As The Daily Wire previously reported, the Abolition of Abortion in Louisiana Act of 2022 (HB813) — sponsored by State Rep. Danny McCormick, a Republican — would acknowledge “the sanctity of innocent human life, created in the image of God, which should be equally protected from fertilization to natural death.” To ensure “the right to life and equal protection of the laws” for all preborn babies, it applies statutes about homicide to children in the womb.

On Wednesday, lawmakers on the Louisiana House’s criminal justice committee advanced the bill by a 7-2 vote. In an interview with The Daily Wire, Pastor Jeff Durbin — the head of Christian ministry End Abortion Now, which motivated the legislation — explained that the Abolition of Abortion in Louisiana Act is based upon “indisputable, biological fact.”

“All human life begins at conception. The only difference between what happens at conception and where you are as an adult is a difference of degree,” he said. “So this provides a standard for the protection of human life in the state of Louisiana. It says if you’re human, you deserve equal protection — which is something that we would hope everybody could agree with, because we have a history in our own nation of saying somebody is technically human, but does not deserve equal protection under the law … that’s what they did to our black brothers and sisters with slavery.”

“And so we all agree with the abominable character of that kind of belief system,” he continued. “From a biblical and a legal standpoint, the unjustified taking of human life is murder. And so this law properly places the unjustified taking of a preborn life into the category of homicide, where it belongs.”

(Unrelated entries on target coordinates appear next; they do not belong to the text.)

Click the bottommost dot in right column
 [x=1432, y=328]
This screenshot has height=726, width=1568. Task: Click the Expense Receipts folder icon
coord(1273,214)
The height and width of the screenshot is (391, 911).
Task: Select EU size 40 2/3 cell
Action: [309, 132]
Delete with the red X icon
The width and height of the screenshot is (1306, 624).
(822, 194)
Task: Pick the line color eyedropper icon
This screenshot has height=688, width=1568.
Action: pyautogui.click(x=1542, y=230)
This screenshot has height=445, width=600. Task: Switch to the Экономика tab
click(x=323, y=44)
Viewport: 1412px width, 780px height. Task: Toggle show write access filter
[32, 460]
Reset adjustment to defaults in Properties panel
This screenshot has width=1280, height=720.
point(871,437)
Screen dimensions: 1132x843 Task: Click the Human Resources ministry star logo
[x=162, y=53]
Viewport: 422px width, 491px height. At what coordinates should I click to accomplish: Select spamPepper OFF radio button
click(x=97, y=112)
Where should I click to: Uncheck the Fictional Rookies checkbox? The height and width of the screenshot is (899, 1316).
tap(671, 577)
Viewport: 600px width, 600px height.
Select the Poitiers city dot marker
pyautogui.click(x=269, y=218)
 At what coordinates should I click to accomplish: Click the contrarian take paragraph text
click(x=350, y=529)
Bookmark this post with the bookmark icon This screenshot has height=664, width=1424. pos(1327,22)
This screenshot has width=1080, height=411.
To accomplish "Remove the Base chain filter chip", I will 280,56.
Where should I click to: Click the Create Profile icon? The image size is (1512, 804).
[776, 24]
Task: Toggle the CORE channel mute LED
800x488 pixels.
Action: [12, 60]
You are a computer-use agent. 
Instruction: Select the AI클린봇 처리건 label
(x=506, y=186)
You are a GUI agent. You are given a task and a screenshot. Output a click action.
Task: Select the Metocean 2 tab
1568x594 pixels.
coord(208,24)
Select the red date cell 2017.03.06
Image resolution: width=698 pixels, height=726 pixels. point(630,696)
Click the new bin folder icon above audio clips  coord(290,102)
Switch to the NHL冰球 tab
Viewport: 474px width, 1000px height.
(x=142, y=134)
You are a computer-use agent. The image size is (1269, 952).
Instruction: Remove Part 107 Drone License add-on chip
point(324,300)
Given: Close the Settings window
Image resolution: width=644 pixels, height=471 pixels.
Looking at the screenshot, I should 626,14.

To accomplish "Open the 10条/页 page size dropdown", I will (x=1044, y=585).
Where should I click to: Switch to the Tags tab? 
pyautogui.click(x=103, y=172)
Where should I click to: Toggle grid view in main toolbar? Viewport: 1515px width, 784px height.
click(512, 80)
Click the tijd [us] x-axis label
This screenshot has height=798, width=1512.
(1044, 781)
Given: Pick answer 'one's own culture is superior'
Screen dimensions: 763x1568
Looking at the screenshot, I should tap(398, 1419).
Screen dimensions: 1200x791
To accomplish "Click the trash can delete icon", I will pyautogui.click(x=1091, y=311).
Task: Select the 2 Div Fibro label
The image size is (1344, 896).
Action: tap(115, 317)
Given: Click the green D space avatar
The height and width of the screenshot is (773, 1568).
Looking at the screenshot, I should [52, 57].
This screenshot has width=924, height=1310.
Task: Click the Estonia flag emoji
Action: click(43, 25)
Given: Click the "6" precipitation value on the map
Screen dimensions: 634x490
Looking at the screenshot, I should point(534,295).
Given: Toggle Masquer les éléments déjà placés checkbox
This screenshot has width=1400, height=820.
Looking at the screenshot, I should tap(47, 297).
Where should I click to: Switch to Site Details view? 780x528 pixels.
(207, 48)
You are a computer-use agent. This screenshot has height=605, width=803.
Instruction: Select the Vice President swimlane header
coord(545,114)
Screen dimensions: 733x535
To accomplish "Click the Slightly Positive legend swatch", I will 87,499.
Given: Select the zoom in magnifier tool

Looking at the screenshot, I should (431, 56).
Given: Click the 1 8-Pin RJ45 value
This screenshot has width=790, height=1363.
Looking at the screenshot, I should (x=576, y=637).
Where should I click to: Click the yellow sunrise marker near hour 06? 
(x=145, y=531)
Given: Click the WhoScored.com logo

Durbin asserted that passing legislation like the Abolition of Abortion in Louisiana Act ought to be the ultimate goal of the pro-life movement — especially as the Supreme Court appears poised to overturn Roe v. Wade, as indicated by a leaked draft majority opinion written by Justice Samuel Alito on Dobbs v. Jackson Women’s Health Organization.

“The pro-life industry, ultimately by profession, should agree with this law — because what they argue for in the national conversation … is that what’s in the womb is human from conception and all life deserves protection. This is a piece of legislation that the pro-life industry should agree with, but they haven’t been fighting Roe v. Wade consistently with their profession,” Durbin argued. “This is the bill that essentially would codify what we’ve been saying — that it’s human from conception and that all human life deserves equal protection.”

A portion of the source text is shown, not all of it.